*What you should do*.
Repeat exactly, and only, the lines from the one containing "The width and height of the screenshot is (1303, 924)." through the last line of the data below.

*Records provided*.
----
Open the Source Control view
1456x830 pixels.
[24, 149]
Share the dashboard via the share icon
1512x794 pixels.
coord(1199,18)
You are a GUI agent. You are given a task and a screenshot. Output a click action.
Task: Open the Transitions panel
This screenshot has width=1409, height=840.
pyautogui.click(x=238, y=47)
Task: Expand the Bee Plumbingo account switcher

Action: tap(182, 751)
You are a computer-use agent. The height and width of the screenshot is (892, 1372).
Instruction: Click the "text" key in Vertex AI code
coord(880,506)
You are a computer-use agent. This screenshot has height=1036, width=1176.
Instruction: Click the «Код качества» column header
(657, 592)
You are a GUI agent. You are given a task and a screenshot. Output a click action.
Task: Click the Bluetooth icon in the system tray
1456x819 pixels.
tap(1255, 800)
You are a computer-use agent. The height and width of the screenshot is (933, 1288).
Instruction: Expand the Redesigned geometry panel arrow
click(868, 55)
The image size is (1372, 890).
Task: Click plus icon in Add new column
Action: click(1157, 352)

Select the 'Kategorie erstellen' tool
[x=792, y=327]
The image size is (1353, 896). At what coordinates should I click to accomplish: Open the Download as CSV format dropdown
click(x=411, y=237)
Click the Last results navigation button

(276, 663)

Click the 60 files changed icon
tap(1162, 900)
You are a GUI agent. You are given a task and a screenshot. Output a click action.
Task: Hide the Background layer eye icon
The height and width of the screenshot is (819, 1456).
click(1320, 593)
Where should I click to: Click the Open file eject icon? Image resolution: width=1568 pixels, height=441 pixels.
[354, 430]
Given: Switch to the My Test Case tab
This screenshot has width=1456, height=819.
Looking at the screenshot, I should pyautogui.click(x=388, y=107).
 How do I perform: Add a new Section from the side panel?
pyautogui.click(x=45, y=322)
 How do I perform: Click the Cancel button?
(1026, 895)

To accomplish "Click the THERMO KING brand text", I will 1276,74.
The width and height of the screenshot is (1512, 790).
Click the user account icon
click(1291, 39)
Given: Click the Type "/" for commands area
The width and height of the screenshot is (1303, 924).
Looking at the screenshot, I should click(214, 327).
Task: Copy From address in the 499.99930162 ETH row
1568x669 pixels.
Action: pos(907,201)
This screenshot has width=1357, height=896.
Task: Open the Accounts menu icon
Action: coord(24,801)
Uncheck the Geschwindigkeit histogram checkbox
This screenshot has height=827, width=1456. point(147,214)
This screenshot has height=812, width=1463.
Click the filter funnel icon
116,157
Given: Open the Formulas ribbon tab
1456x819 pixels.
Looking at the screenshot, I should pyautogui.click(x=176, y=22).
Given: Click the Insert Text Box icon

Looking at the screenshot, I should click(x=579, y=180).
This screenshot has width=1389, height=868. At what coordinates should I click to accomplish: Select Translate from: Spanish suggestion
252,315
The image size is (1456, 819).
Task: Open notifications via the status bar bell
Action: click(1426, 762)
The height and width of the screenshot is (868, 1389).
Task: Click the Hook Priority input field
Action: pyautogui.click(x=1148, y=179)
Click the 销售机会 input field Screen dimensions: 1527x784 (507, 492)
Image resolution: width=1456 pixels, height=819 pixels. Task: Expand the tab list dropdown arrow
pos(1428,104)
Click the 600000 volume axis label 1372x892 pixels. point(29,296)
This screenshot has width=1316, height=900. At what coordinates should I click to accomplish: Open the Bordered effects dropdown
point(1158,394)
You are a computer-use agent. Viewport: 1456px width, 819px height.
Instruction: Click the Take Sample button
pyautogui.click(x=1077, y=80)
----
*Problem solution*.
The width and height of the screenshot is (1303, 924).
Looking at the screenshot, I should click(214, 327).
Task: Copy From address in the 499.99930162 ETH row
1568x669 pixels.
Action: pos(907,201)
This screenshot has width=1357, height=896.
Task: Open the Accounts menu icon
Action: coord(24,801)
Uncheck the Geschwindigkeit histogram checkbox
This screenshot has height=827, width=1456. point(147,214)
This screenshot has height=812, width=1463.
Click the filter funnel icon
116,157
Given: Open the Formulas ribbon tab
1456x819 pixels.
Looking at the screenshot, I should pyautogui.click(x=176, y=22).
Given: Click the Insert Text Box icon

Looking at the screenshot, I should click(x=579, y=180).
This screenshot has width=1389, height=868. At what coordinates should I click to accomplish: Select Translate from: Spanish suggestion
252,315
The image size is (1456, 819).
Task: Open notifications via the status bar bell
Action: click(1426, 762)
The height and width of the screenshot is (868, 1389).
Task: Click the Hook Priority input field
Action: pyautogui.click(x=1148, y=179)
Click the 销售机会 input field Screen dimensions: 1527x784 (507, 492)
Image resolution: width=1456 pixels, height=819 pixels. Task: Expand the tab list dropdown arrow
pos(1428,104)
Click the 600000 volume axis label 1372x892 pixels. point(29,296)
This screenshot has width=1316, height=900. At what coordinates should I click to accomplish: Open the Bordered effects dropdown
point(1158,394)
You are a computer-use agent. Viewport: 1456px width, 819px height.
Instruction: Click the Take Sample button
pyautogui.click(x=1077, y=80)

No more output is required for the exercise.